In the 1990s, Cassens, Schindehette and another local artist, Sandi Griffin, opened the Brush Strokes Gallery in downtown Fort Pierce, motivated by their desire to promote local artists. That was soon followed by another gallery opening in downtown Fort Pierce, Art Mundo, where Cassens was asked to give art lessons. In addition, she soon began to work with the Manatee Zone, where she promoted artist Jo Ann Holcomb.

“We all helped promote local artists,” Cassens says. “I am very community-oriented. I love to use art to work with people and improve the community.”

s if she didn’t have enough to do, it was around that time that Cassens was asked to chair the St. Lucie County Cultural Council. “I was wearing a lot of hats, but it was exciting and we helped the revitalization of downtown Fort Pierce in the late 1990s,” Cassens says.

Today, Cassens is the new president of the nonpartisan League of Women Voters of St. Lucie County.

“I got involved because my youngest son was upset about the state of things going on in the world,” Cassens says. “Since I was proactive in the revitalization of Fort Pierce and helped with St. Lucie County as the chair of the former Cultural Affairs Council, I looked for an organization that seemed to be making a difference.”

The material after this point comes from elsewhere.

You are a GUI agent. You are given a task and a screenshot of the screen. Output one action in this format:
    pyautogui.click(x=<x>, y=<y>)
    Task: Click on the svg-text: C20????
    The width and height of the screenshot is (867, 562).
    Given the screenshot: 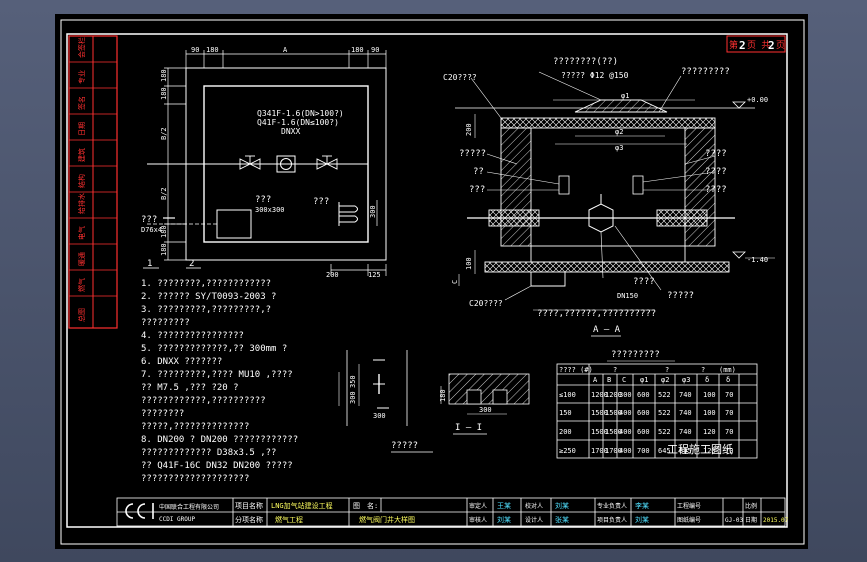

Despite her busy schedule, she still makes time for her art. One of her new favorite artistic expressions is Celtic Creations, mystical paintings of subjects like fairies. “I’m excited about Celtic Creations,” Cassens says. “It’s very different from before, extremely colorful. Kind of magical and whimsical.”


Age: 60

Lives in: Fort Pierce

Occupation: Artist; president of the League of Women Voters of St. Lucie County

Family: Husband, Steve, and three sons

Education: University of Florida, Florida Atlantic University

Hobbies: Antiquing, art museums

Who/what inspires me: My children

Something most people don’t know about me: “Not everyone knows I traveled through Europe when I was just 17 with a friend. Also, my mom’s family moved to Fort Pierce just after the war (1946) from England. My grandfather was a building contractor and they came for economic opportunities. My mom (Joan Hutchinson) met my dad (Louis Forget) on a blind date  and the rest is history. We still have close relatives in England and enjoy visiting them and vice versa.”